Can't really defend himself without them
Kim "Dotcom" Schmitz, the German-born founder of Megaupload, has demanded that his hard drives and 135 computers are returned to him so he can use the data for his defense.
He has told the court he needs all the ammunition he can get to wage his legal wars both in the U.S. and in his home country of New Zealand. Dotcom and his legal team visited the High Court in Auckland, New Zealand, to request a judicial review of the general legality of the search warrants police used to raid his mansion, and also demanded access to the data stored on his computers and hard drives that were confiscated during the raid.
He told the court he was concerns that the United States will have New Zealand take all the data and all the hard drives that have been confiscated and remove them from the New Zealand jurisdiction. This will mean that the Kiwi judges cannot exercise Kiwi values in fairness and due process, and bring it all over to the United States so that it cannot be used in the extradition hearing.
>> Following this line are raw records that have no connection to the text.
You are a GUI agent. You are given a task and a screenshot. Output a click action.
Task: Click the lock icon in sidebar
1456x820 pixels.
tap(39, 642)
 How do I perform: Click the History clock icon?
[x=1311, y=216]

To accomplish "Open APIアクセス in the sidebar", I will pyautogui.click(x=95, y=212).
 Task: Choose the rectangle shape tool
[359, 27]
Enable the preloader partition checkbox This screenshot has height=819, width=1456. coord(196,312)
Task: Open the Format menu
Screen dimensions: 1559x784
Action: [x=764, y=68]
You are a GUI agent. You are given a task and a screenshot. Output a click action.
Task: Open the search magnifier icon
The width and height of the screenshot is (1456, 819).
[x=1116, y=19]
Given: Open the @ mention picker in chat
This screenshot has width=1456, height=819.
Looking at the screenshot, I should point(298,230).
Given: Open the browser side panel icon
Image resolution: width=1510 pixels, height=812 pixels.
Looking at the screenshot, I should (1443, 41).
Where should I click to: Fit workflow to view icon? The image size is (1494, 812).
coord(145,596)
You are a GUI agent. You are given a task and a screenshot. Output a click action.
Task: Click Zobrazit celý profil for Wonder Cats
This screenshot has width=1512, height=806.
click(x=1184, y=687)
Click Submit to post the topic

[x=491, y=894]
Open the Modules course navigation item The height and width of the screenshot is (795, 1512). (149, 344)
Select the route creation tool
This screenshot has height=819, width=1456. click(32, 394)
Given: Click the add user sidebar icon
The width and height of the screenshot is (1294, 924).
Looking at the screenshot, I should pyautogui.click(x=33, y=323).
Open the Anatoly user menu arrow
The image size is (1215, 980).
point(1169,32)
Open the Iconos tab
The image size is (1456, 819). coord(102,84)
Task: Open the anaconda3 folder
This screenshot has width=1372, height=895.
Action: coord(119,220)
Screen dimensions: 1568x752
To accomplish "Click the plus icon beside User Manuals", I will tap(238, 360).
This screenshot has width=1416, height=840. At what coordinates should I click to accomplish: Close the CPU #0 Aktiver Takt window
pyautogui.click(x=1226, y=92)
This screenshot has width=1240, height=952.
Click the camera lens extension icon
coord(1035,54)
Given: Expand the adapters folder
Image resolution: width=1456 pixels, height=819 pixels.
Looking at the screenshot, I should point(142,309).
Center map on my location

Dotcom's other lawyer, Paul Davison, argued that his client needs the data for a few reasons: to mount a "proper defense" case, to fight possibly being extradited to the U.S., and also to show that "excessive police action" was used during the raid. Dotcom could prove this in court because the entire raid was recorded by CCTV data, which is stored on Dotcom's confiscated computers.
Judge Helen Winkelmann has yet to rule if the Megaupload founder can access his personal data, and whether or not the search warrants and the police action was legal.